C) Un manque de respect et de contrôle des procédures
Par ailleurs, l’application de cette loi présente plusieurs caractéristiques qui interrogent les parlementaires français :
- « les critères d’évaluation du degré de la souffrance du patient sont flous, l’existence même d’un contrôle a posteriori faisant porter la vérification plus sur le respect de la procédure que sur la réalité des motifs médicaux ;
- l’appréciation du médecin est subjective et la méconnaissance de la loi n’est pas sanctionnée ;
- il y a quelque paradoxe à revendiquer haut et fort un droit à l’autonomie de la personne et à s’en remettre avec cette réglementation à la décision du médecin, cette législation consacrant de fait le pouvoir médical [4. Rapport d’information fait au nom de la mission d’évaluation de la loi n° 2005-370 du 22 avril 2005, op. cit.] ». L’analyse se poursuit : jusqu’à présent, « aucune poursuite pénale n’a été exercée à l’encontre d’un médecin sur les fondements des articles 293 (euthanasie) et 294 (aide au suicide assisté) du code pénal.

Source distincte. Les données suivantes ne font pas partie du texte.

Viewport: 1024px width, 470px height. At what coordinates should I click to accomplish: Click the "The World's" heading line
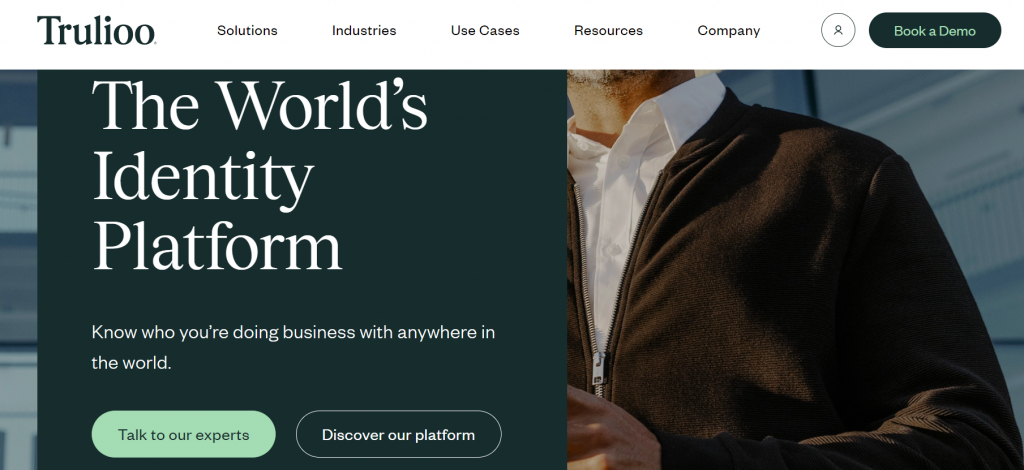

24 cas litigieux ont été transmis par les commissions de contrôle au Collège des procureurs généraux en 6 ans. Dans la plupart des cas les médecins concernés ont été invités à s’entretenir avec le Procureur de la Reine pour un simple rappel à l’ordre, le parquet, semble-t-il, n’ayant pas été saisi de deux avis de violation de la loi par le même médecin [5. Rapport d’information fait au nom de la mission d’évaluation de la loi n° 2005-370 du 22 avril 2005, op. cit.]».
D) Des euthanasies sur des personnes ne remplissant pas les conditions
Le rapport 2009 des commissions régionales de contrôle néerlandaises fait état de 12 cas d’euthanasie pratiquée pour des maladies neurologiques, dont des personnes démarrant la maladie d’Alzheimer.
E) Des soins palliatifs sous-estimés
En décembre 2009, Madame Els Borst, Ministre de la Santé des Pays Bas en 2001, responsable de la loi légalisant l’euthanasie, s’est confiée dans un ouvrage d’entretiens[7. Ceux qui donnent la délivrance à côté de Dieu, Entretiens Els Borst, Anne-Mei The.] avec Anne-Mei The, anthropologue et juriste : pour elle, la légalisation de l’euthanasie est intervenue « beaucoup trop tôt ». Elle pense que les pouvoirs publics n’ont pas prêté l’attention nécessaire aux soins palliatifs et à l’accompagnement des mourants.
« Aux Pays Bas, nous avons d’abord écouté la demande politique et sociétale en faveur de l’euthanasie. Evidemment, ce n’était pas dans le bon ordre. » Elle met en cause notamment la « pression sociale » venant des médecins, qui cherchaient à soulager leurs patients de leurs souffrances sans avoir à réaliser des « bricolages » illégaux.